Nouvelles règles sur la qualité de l’air intérieur : laissez vos travailleurs « respirer »

14 juin 2019

Depuis le 31 mai 2019, de nouvelles règles relatives à l’aération sur le lieu de travail sont d’application. Quels sont les changements dont vous devez dorénavant tenir compte ? 

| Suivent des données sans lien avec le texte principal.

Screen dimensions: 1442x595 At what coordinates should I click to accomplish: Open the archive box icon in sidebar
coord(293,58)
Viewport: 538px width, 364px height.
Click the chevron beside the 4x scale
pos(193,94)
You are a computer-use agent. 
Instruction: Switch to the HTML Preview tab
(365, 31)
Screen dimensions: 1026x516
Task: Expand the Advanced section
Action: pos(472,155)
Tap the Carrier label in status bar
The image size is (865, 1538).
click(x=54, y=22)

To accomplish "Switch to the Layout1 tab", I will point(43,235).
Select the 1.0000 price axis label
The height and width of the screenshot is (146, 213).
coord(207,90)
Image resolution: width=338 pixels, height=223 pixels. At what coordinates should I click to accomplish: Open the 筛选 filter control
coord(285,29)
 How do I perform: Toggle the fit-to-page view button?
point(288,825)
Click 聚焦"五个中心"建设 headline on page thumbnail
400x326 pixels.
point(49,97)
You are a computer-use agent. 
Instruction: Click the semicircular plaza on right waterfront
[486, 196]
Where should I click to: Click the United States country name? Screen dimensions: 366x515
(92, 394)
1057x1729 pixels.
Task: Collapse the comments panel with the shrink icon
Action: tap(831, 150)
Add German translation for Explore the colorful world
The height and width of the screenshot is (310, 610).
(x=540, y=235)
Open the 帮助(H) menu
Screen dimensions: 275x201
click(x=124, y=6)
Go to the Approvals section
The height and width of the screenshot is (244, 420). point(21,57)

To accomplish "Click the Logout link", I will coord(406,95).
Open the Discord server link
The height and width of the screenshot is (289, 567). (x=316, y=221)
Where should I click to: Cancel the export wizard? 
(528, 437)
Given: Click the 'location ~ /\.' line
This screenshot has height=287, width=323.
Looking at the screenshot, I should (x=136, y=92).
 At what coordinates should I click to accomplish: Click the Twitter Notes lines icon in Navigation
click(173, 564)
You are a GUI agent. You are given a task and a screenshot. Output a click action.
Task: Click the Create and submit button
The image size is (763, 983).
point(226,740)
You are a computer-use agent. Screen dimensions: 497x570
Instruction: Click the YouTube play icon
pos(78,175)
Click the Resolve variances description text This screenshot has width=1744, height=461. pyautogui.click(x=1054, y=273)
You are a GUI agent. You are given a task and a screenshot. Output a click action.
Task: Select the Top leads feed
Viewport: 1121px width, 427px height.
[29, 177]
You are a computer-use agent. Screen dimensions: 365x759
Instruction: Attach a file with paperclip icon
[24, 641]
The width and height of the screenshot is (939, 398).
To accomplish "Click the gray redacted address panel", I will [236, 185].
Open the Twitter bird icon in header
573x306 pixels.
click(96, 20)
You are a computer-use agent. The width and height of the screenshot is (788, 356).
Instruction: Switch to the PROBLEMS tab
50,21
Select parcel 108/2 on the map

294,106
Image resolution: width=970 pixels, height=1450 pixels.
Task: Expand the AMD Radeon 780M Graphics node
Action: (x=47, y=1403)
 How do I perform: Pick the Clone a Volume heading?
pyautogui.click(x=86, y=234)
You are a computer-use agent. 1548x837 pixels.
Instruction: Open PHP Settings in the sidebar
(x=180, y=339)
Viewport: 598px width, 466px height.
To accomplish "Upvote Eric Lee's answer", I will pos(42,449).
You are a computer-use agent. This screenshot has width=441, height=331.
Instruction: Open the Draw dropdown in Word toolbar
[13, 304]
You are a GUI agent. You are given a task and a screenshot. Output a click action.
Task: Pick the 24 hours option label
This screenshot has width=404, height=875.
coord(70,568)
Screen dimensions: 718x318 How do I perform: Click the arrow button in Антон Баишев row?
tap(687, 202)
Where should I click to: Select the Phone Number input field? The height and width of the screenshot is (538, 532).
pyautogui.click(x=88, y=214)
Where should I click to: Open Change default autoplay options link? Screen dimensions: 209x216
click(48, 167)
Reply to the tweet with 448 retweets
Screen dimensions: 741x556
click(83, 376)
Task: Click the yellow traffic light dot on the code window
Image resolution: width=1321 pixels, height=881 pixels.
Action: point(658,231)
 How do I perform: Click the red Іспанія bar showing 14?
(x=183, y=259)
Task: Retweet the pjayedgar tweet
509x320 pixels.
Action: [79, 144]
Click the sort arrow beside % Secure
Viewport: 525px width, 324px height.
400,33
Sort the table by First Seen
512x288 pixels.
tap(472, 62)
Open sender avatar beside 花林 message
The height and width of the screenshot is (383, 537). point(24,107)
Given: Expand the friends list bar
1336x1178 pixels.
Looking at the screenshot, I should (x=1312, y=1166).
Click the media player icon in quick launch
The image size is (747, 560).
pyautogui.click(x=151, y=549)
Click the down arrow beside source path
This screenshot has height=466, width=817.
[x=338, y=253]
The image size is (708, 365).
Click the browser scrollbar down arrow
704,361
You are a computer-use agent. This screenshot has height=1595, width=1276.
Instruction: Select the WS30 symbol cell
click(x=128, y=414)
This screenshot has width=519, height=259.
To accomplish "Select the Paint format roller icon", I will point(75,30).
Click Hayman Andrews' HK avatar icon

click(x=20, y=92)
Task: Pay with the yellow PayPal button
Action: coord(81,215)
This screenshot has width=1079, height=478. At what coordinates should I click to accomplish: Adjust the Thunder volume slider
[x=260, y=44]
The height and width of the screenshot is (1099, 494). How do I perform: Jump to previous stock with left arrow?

Quelles sont les nouvelles obligations ?

Dorénavant, ce n’est plus le critère « suffisamment d’air neuf », mais bien « une bonne qualité de l’air intérieur » dont vos travailleurs doivent pouvoir disposer dans les locaux de travail qui est d’application. Les locaux de travail sont les locaux où se trouvent des postes de travail. Pour déterminer cette bonne qualité de l’air intérieur, vous devez, en tant qu’employeur, effectuer une analyse de risque dans laquelle vous tenez compte du débit d’air apporté et des possibles sources de pollution.

Il peut y avoir différents types de sources comme :

  • les personnes présentes et leur activité physique ;
  • les produits et matériaux, comme les matériaux de construction, le revêtement du sol, le mobilier, les plantes et animaux, les appareils, les outils, les machines, etc. ;
  • l’entretien, la réparation et le nettoyage des lieux de travail ;
  • la qualité de l’air apporté par infiltration et ventilation, pollution et fonctionnement des systèmes de ventilation, de traitement de l’air et de chauffage.

Vous effectuez cette analyse de risques au moyen d’inspections visuelles, d’un contrôle des installations, de documents et avec la collaboration de vos travailleurs. Si nécessaire, vous effectuez également des mesures et/ou des calculs.

Concrètement, vous veillez à ce que la concentration en CO2 soit habituellement inférieure à 900 ppm dans les locaux de travail. Cela correspond à un débit minimal de ventilation de 40 m3/h par personne présente.

Moyennant certaines conditions, cette concentration en CO2 peut aller jusqu’à 1200 ppm et le débit minimal de ventilation à respecter jusqu’à 25 m3/h par personne présente.

La mise en œuvre ?

Pour les nouveaux bâtiments (ou en cas de rénovations fondamentales nécessitant une demande de permis d’urbanisme) après le 1er janvier 2020, vous devez veiller à ce que les nouvelles normes soient respectées.

Pour les bâtiments existants qui ne peuvent pas satisfaire à ces normes, vous devez élaborez un plan d’action, en concertation avec le conseiller en prévention compétent et le comité pour la prévention et la protection au travail de sorte que celui-ci soit réalisable étape par étape et dans un délai raisonnable grâce à des mesures à court, moyen et long terme.

Vous devez reprendre les résultats de l’analyse de risque et le plan d’action dans le plan global de prévention.

Une directive pratique ainsi que des recommandations basées sur des connaissances scientifiques, l’expérience pratique et le consensus pour une mise en œuvre plus concrète de ces nouvelles règles seront publiées sur le site web du SPF ETCS.

Vous trouverez de plus amples informations dans la section 36 du Guide social sur Juricible.

Source : art. III. 1-34 jusque III. 1-37 du code du bien-être au travail.